Political Science had never been my favorite subject, but I normally made an effort to pay attention anyway. I figured if I was going to be taking on the crippling debt of school loans, which were likely hang over me for the next twenty years, then I'd better take
all
of my classes seriously, even the general education requirements that have nothing to do with my actual major or interests.
But that day, for the life of me, I couldn't focus. The image of Trace kept appearing in front of me like a ghost. I kept thinking of the way his dark eyes had looked at me. I kept remembering how it felt when he had touched me, kissed me, licked me. I kept thinking of how it had felt to touch and taste and lick him, to bring him to orgasm with my mouth, to swallow him down like a sacrament.
And then the thought of that ghostly scar on Trace's wrist, and of the Belletrists’ keyboardist Sara Sounding telling me about Trace waking up next to his dead girlfriend, and then trying to kill himself.
It went on like that through the whole lecture, my thoughts turning either erotic or macabre, my emotions trending toward arousal or terror, my recent memories so vivid that I felt almost as if I were still living those experiences, and not actually sitting in the class at all. I couldn’t stop fidgeting and squirming in my seat, unable to focus. I didn't even notice the girl who sat down in front of me—I girl I felt friendly toward and sometimes compared notes with—until she took her jacket off and my eyes fell on the words printed across the back of her shirt:
My life and my love, I give them both
This is my heart's blood oath
Lyrics from one of the Belletrists' first hits, "A Heart's-Blood Oath." I hadn't even realized she liked the band.

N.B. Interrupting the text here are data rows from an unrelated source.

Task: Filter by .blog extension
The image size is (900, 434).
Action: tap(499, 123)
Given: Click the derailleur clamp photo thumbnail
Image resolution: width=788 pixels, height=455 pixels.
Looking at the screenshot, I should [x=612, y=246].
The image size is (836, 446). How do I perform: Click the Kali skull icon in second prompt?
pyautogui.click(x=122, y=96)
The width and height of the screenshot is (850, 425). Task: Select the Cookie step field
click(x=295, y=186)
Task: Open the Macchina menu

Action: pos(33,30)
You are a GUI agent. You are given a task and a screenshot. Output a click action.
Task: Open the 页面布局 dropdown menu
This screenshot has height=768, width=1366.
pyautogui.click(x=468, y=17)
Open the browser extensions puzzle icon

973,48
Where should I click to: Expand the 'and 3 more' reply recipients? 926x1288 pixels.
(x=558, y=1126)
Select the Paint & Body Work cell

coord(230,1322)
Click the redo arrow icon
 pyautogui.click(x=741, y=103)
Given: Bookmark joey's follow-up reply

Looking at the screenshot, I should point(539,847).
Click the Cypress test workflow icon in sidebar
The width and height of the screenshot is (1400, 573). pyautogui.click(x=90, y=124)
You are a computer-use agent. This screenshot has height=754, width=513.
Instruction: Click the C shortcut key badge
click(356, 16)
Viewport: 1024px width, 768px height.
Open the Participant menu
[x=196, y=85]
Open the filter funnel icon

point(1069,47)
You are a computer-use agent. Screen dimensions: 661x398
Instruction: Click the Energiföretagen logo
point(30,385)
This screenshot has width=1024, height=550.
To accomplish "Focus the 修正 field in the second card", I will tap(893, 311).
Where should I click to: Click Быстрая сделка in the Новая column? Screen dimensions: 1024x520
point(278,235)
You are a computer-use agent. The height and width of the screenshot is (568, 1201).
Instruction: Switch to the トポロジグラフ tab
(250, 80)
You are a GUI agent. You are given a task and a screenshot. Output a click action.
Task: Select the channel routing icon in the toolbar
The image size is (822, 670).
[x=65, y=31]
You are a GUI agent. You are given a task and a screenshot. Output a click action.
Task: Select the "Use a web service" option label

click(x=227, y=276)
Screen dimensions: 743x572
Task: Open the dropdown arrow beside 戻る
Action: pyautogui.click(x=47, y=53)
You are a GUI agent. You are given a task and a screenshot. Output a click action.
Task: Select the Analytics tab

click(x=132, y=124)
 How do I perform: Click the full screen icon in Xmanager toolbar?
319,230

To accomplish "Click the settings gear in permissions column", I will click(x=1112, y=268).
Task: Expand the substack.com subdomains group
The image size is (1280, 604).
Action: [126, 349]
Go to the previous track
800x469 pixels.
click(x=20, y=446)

Then again, a ton of people liked the band. They'd been at the top of the charts for nearly a decade, after all.
The memory of Trace performing that song—at the Hemlock Club the night before—came to me so clearly that I could practically see it. The passion he'd sang those words with, it had shown from his eyes like twin searchlights.
And he'd had that same look of passion and focus when he'd been alone with me, in that hotel room at the Fairmont. And he'd made me feel that passion and focus, myself. And not just last night. Ever since I was a kid.
I closed my eyes and pressed the heels of my hands against them so hard it ached. I needed to calm down, to get a grip. I needed to get Trace LeBeau out of my head.
But how could I do that when his music and his lyrics were a part of who I was?